Although inflation was relatively cooler than expected at the start of the year, many economists are largely ignoring the backward-looking data, as the U.S.-Israel joint war against Iran is generating significant economic uncertainty.
The chaos in the Middle East is creating global supply-chain bottlenecks and, in particular, driving oil prices higher, which are expected to push inflation higher through the year.
The latest economic report puts gold in a difficult short-term position, as stubborn inflation could force the Federal Reserve to maintain its neutral monetary policy longer than expected.
However, many market analysts have said that a potential stagflationary environment is the perfect storm for gold. Analysts also expect that even in the face of higher inflation, the Federal Reserve will be forced to cut interest rates to support the U.S. labor market and economy.

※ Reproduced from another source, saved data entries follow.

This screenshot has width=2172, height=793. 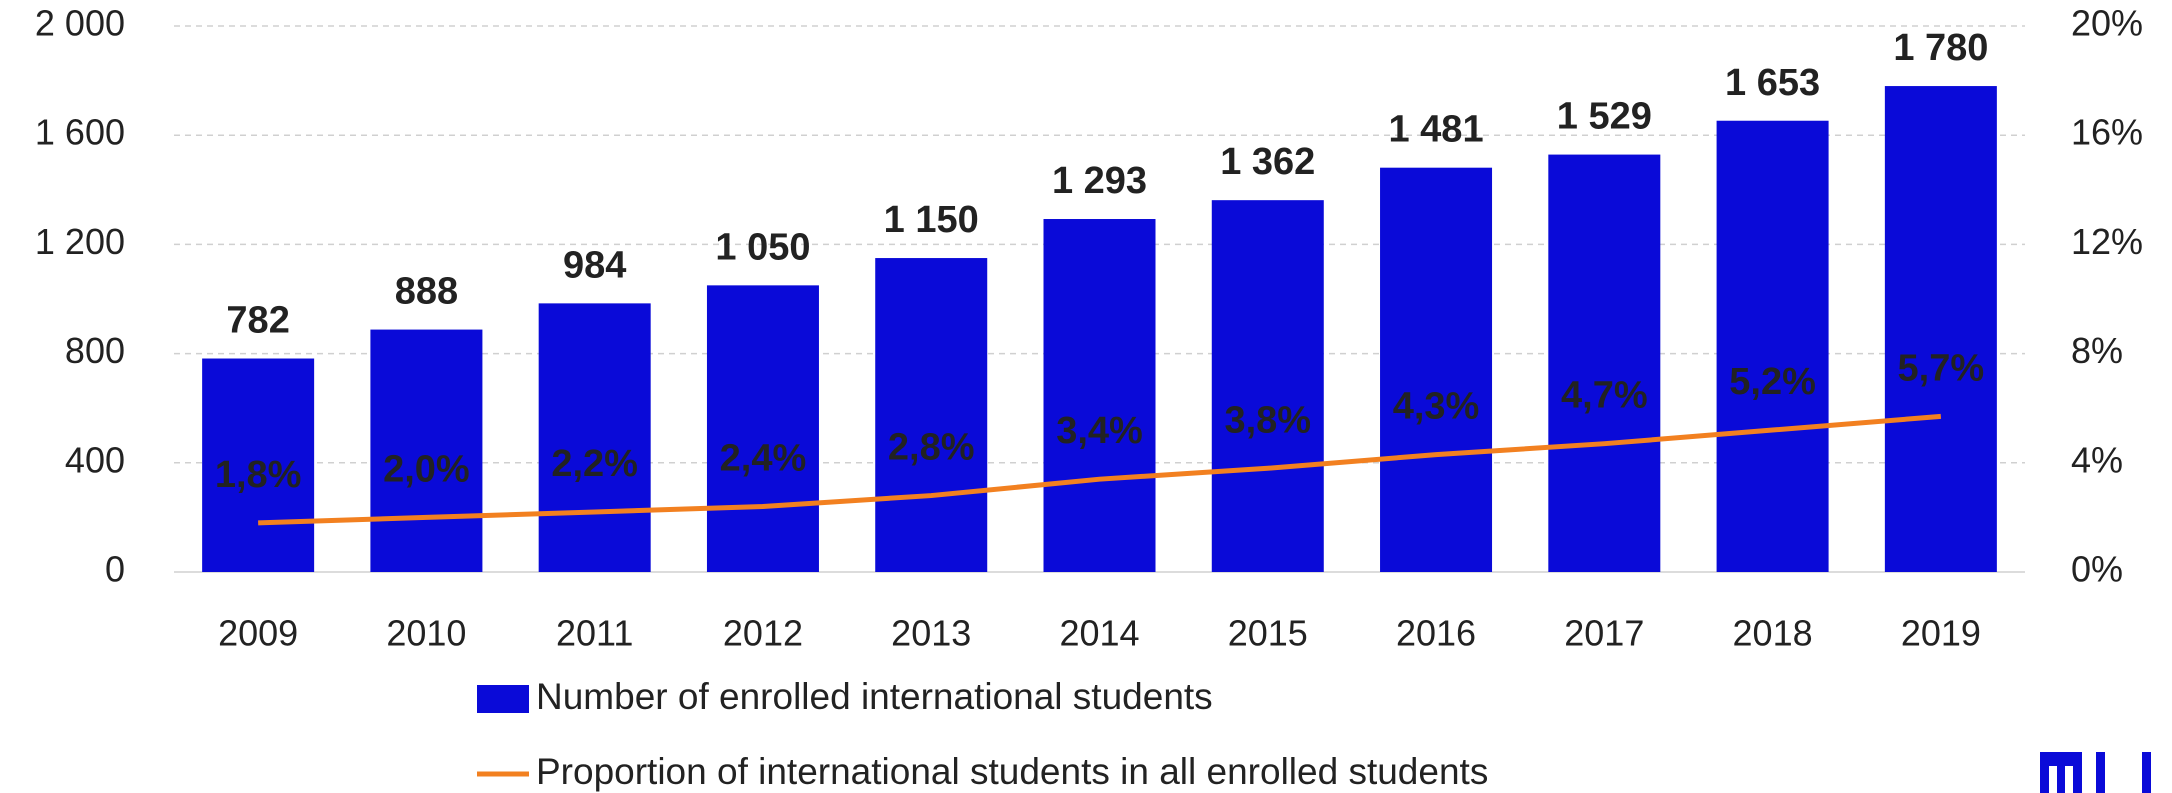 I want to click on bar-value-label: 888, so click(x=426, y=292).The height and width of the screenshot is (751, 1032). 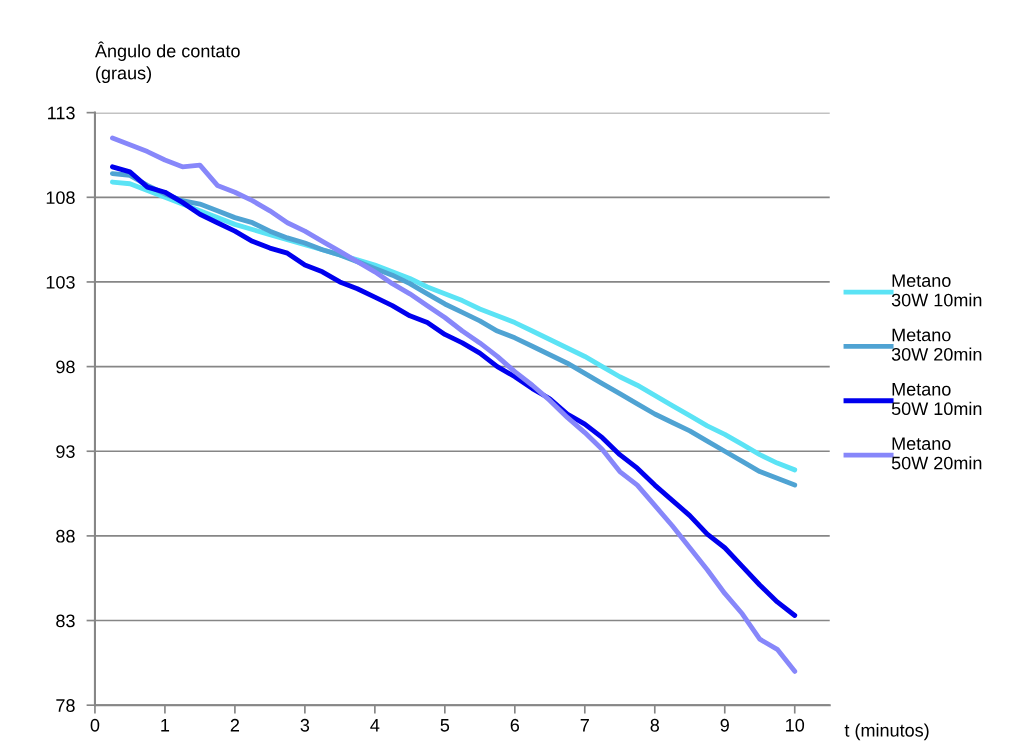 What do you see at coordinates (445, 726) in the screenshot?
I see `x-tick-label: 5` at bounding box center [445, 726].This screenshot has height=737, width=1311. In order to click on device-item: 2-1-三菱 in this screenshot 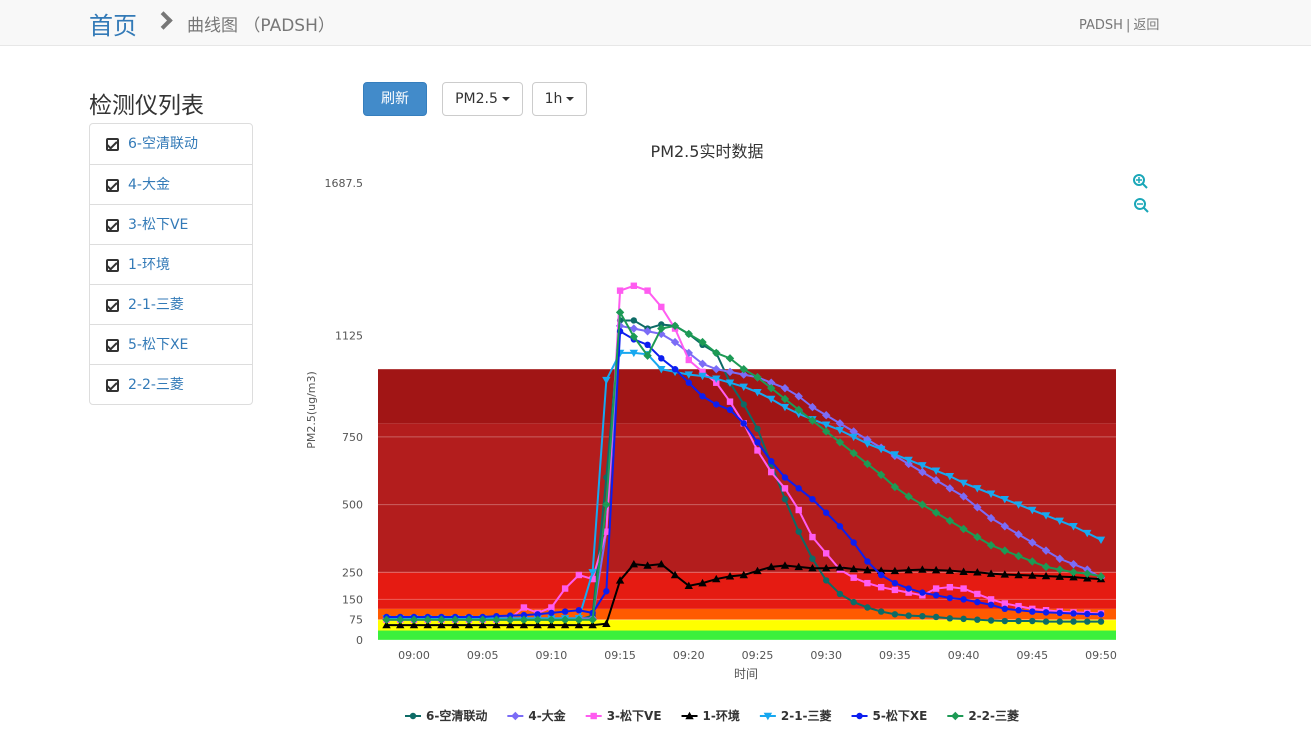, I will do `click(171, 304)`.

This environment will push real yields sharply lower, improving gold’s opportunity cost as a non-yielding asset. Currently, gold prices are seeing a modest benefit in their initial reaction to the disappointing GDP data and outdated inflation numbers. Spot gold last traded at $5,120.16, up almost 1% on the day.

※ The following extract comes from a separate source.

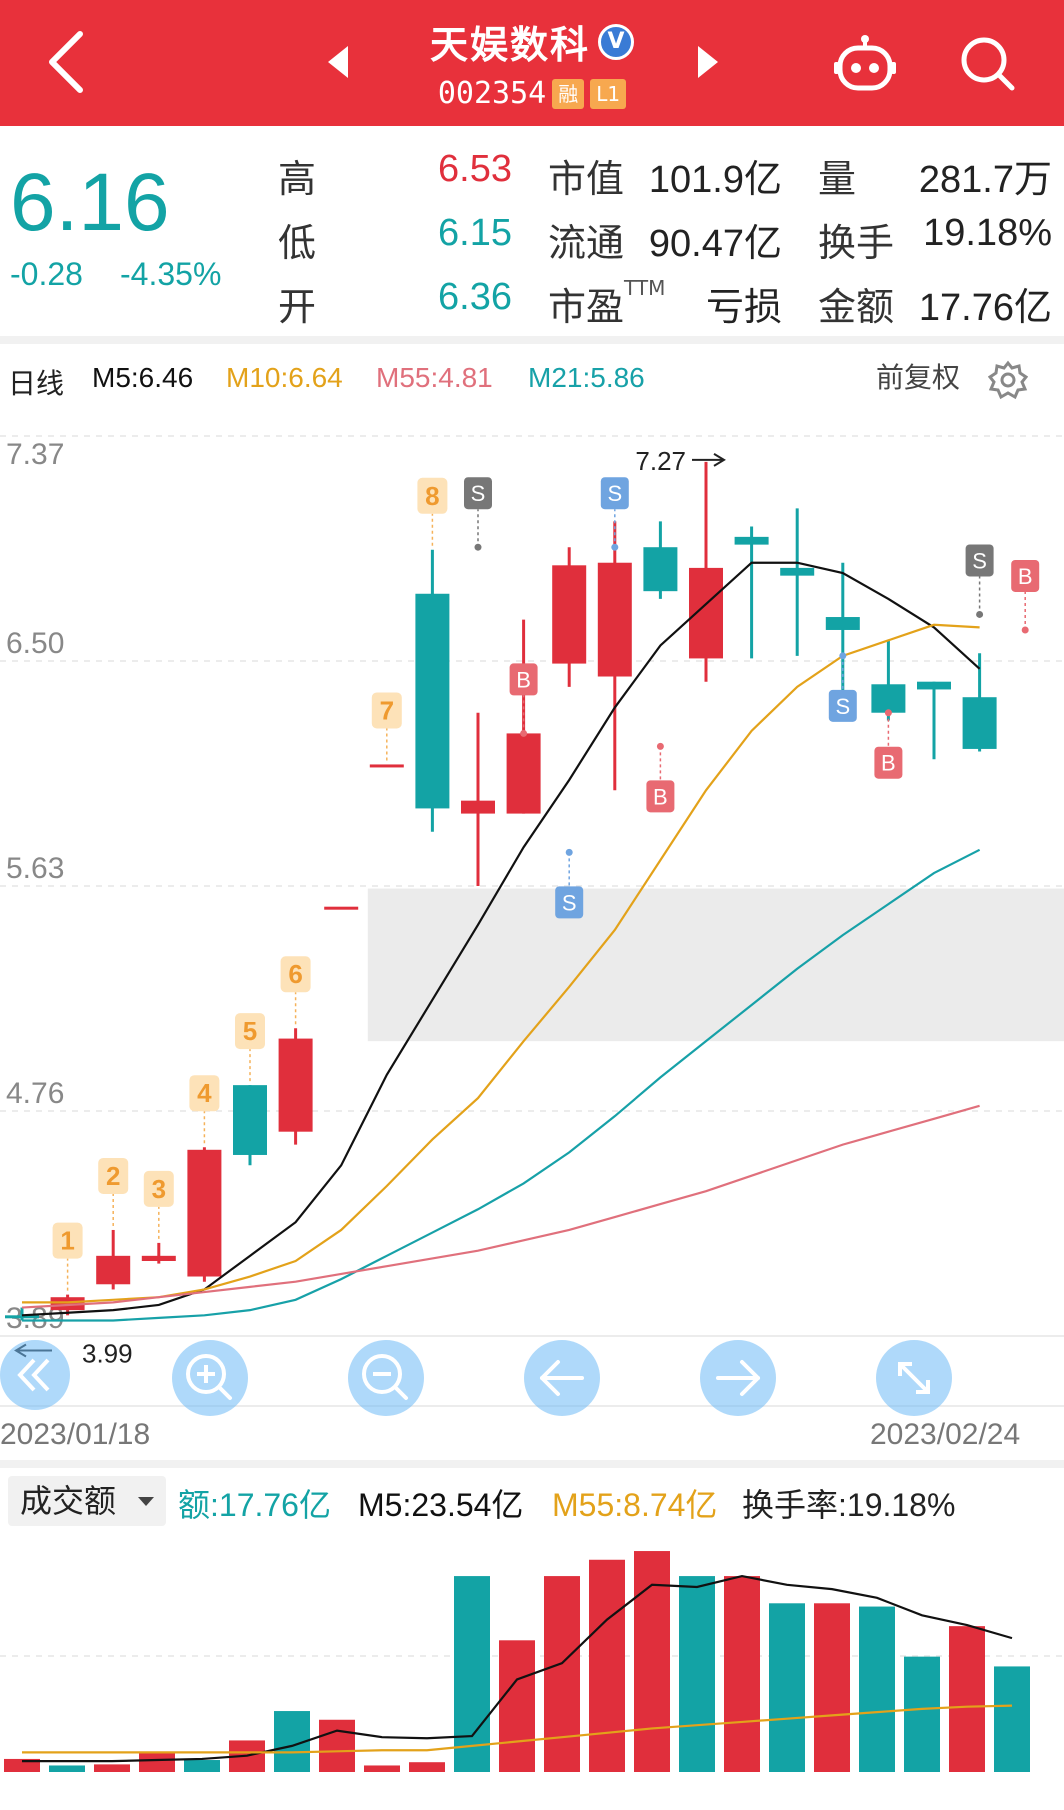  What do you see at coordinates (298, 243) in the screenshot?
I see `low-label: 低` at bounding box center [298, 243].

The PCE report also highlighted a potentially disturbing trend, as consumers continue to spend even as wages fall.
The report said that personal spending increased 0.4% in January, compared to 0.4% in December. The activity was stronger than expected, as consensus estimates forecast an increase of 0.3%.
Meanwhile, personal income increased 0.4% at the start of the year. However, economists had expected income to increase by 0.5%.
Some analysts have said that consumers are relying too much on credit, and specifically, “buy-now-pay-later” programs are exacerbating growing problems in the private-credit market, which could create systemic issues for the broader economy.
In a recent interview with Kitco News, Laks Ganapathi, CEO of Unicus Research, said that confidence in credit markets weakens amid persistent inflation and rising global debt.
She said a slow, prolonged collapse of private markets will create a stagflationary environment through 2027.
“This is not going to be like 2008, where everything breaks at once,” she said. “It will be slower. It will spread over time, potentially from 2025 through 2027, and it could be more painful in the long run.”